Luke Trusel, a climate scientist at Woods Hole Oceanographic Institute, whose similar work was cited in the DeConto paper, says that taken together, his work and DeConto’s new work shows that “melting at the [ice shelf] surface can go from insignificant to extremely significant over a short amount of time. This is a nonlinear response to climate warming,” Trusel told me. “It’s a light switch sort of change. It’s rapid.” But Trusel says he was surprised by the new study at how rapidly those ice shelf collapses could translate into sea level rise. “As a resident of a coastal community, it leaves me very concerned,” Trusel said, who lives on Cape Cod, Massachusetts.
Eric Rignot, a climate scientist who was a co-author on the Hansen paper, said the DeConto study brings evidence of greater than expected near-term sea level rise “full circle.” While Hansen’s study focused on bottom-up melting (from the oceans), DeConto’s study focused on top-down melting (from the atmosphere). “I think these two studies are shedding new lights on the sort of terrible mess we are heading for with ice sheet melt, which most people do not realize and wishfully would like to avoid without doing anything.”

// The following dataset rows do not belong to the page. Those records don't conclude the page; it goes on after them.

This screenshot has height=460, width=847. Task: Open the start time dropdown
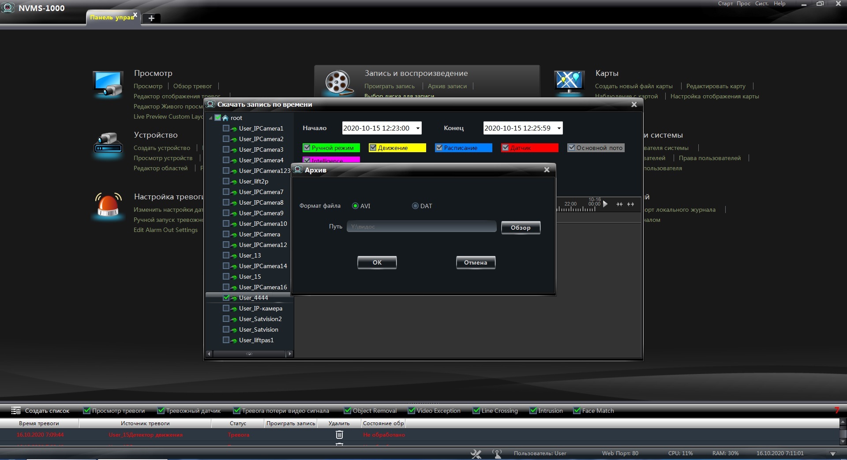[x=417, y=128]
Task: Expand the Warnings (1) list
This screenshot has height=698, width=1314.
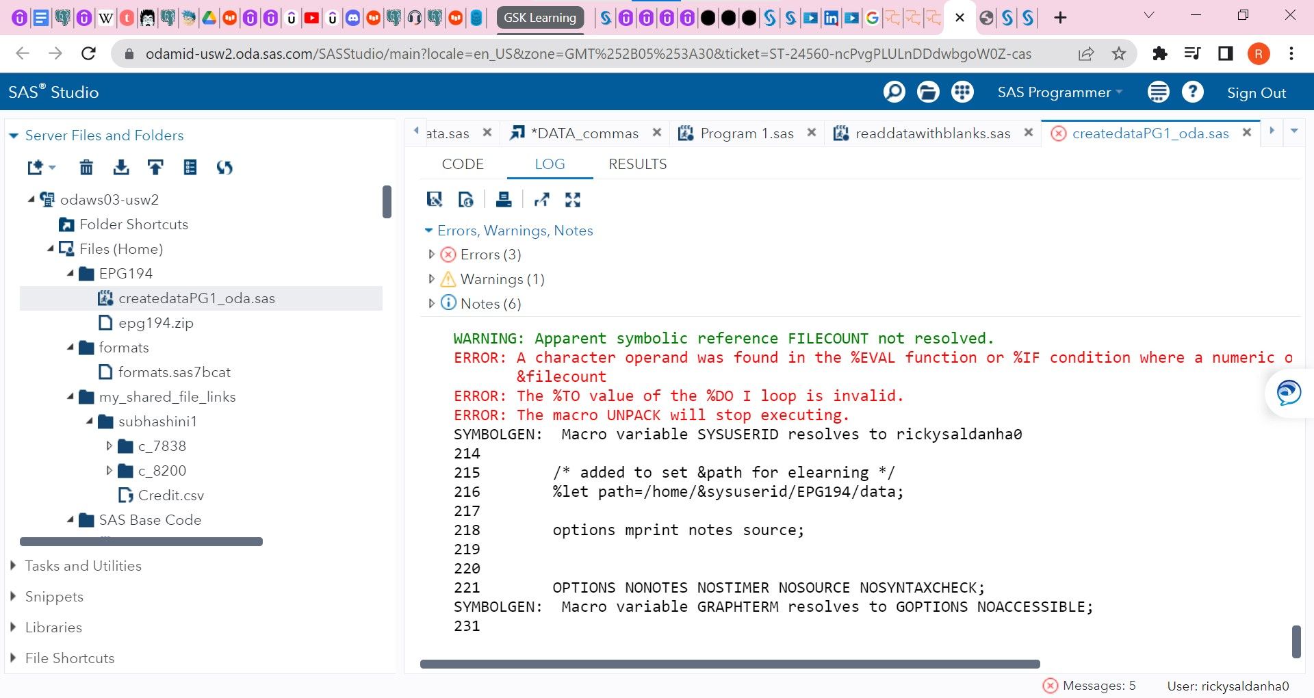Action: click(x=431, y=279)
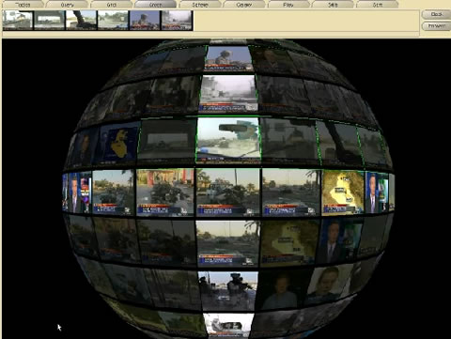Switch to the Query tab

click(x=67, y=5)
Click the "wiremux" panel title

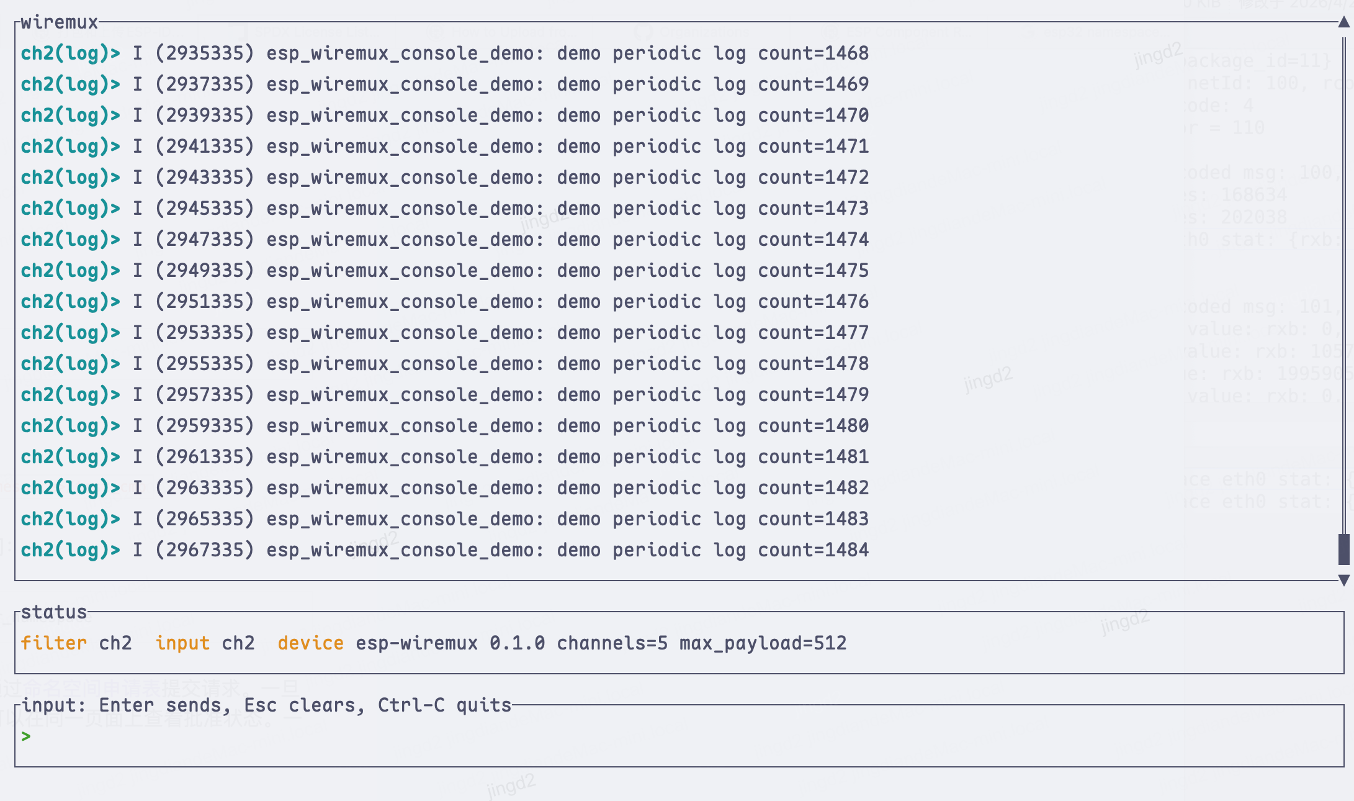59,23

DeConto says that his study provides some “complementary” “actual numbers” to support the controversial recent result of James Hansen, who argued that truly tremendous amounts of meltwater from Antarctica later this century could trigger a feedback loop of further ice melt and throw the global climate into chaos. In the top-end scenario DeConto’s study describes, meltwater from Antarctica could surpass the equivalent of all the world’s rivers combined in about 100 years—which is similar to the scenario that Hansen says could be enough to trigger profound changes in the way global oceans transport heat.
“We’re providing mechanistic explanations for how those dramatic sorts of rates of ice sheet retreat could actually happen,” DeConto told me, “but we don’t need [Hansen’s] feedback [to reach similar conclusions.]”

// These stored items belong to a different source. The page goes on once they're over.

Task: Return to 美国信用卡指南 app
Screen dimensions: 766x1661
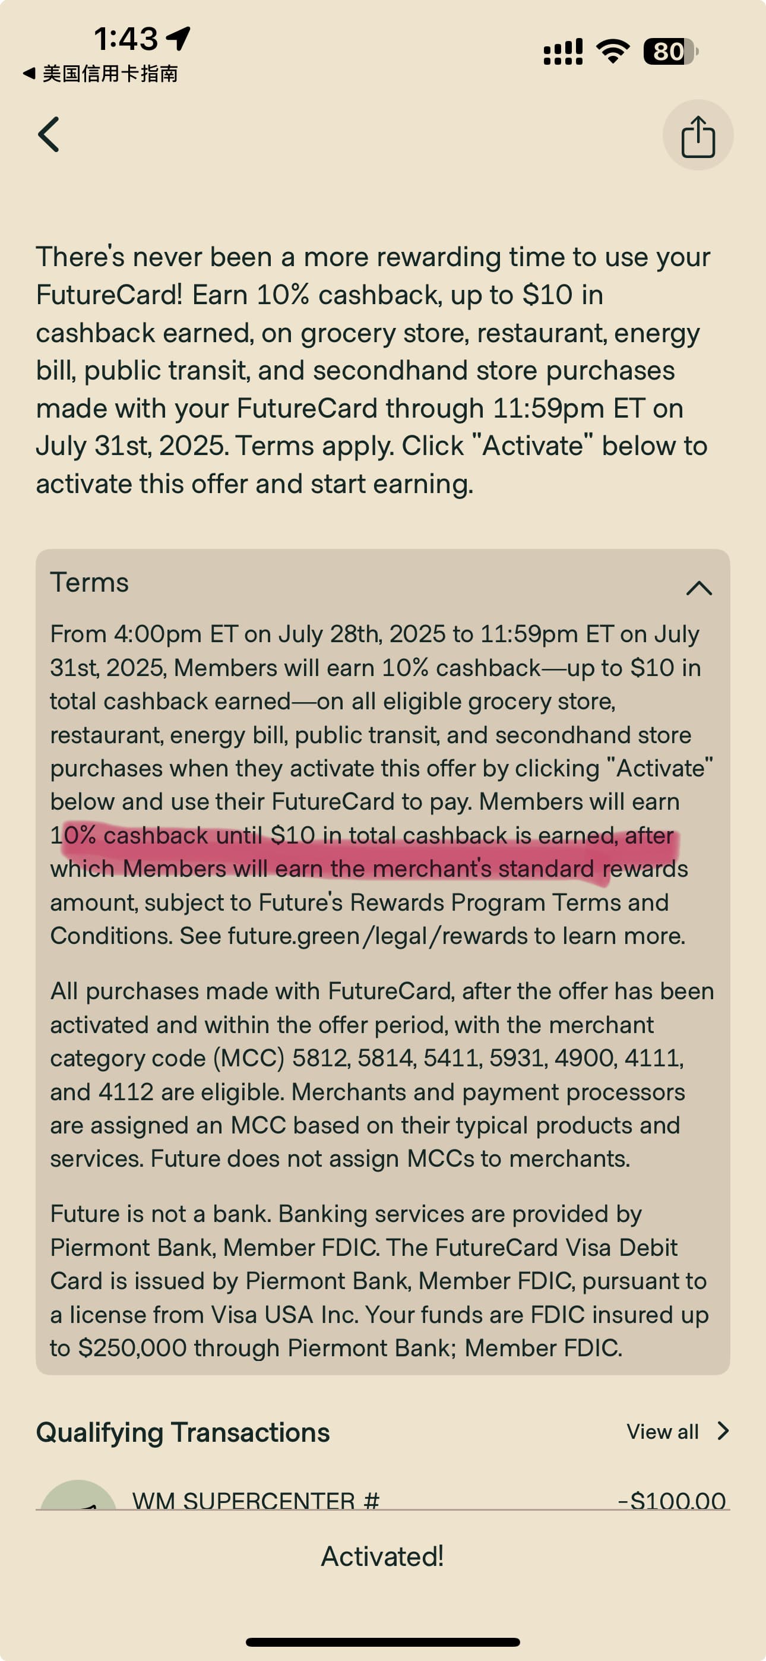Action: tap(100, 74)
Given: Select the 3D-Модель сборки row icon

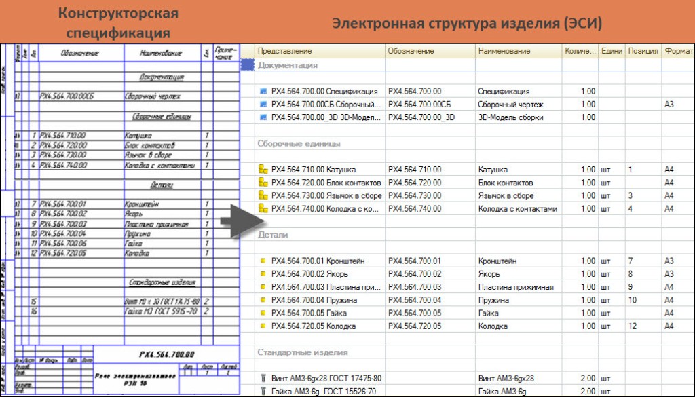Looking at the screenshot, I should [x=264, y=117].
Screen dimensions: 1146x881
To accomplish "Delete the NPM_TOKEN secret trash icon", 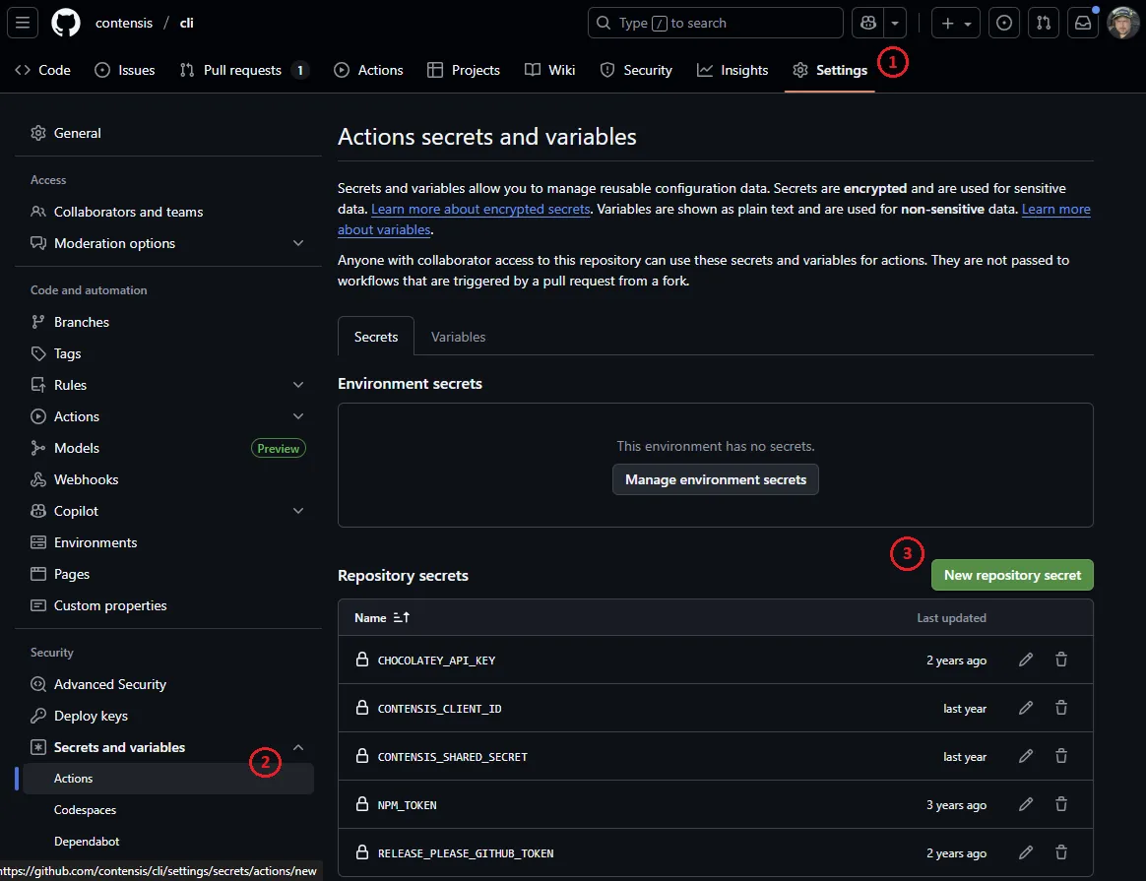I will click(x=1061, y=805).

Climatologist Richard Alley, who assisted with some of the initial preparation of the DeConto study, said that while Hansen and his colleagues raised the possibility that sea level rise may far exceed previous estimates, DeConto and his co-author, David Pollard, “have taken a major step forward” in showing specifically how that might happen.
Alley also expressed dismay at the current incomplete state of knowledge in the field of polar glaciology, which he thinks is leading to an environment where every new bit of knowledge makes headlines—and oversaturates people to the point that dire climate change news no longer alarms them. “Personally, I really would be happier if we had the luxury of doing the research on this, without bothering the public until we have 95 percent confidence in an answer. All of us are fully aware how wrong it is to falsely yell ‘Fire’ in a crowded theater. But, we also are fully aware how wrong it is to sit silently while a fire begins to spread in that theater. Right now, I do not believe humanity can continue with unchecked warming while confidently assuming that sea-level rise will be limited to roughly 3 feet in a century.”
Antarctica is a difficult place to do research. It’s remote, it’s cold, and studies like these are some of the first to assess some of the basic mechanisms by which global warming may profoundly change it. So, there will be plenty of surprises over the next several years as our understanding of the continent improves. Right now, though, it seems like all the surprises are bad ones.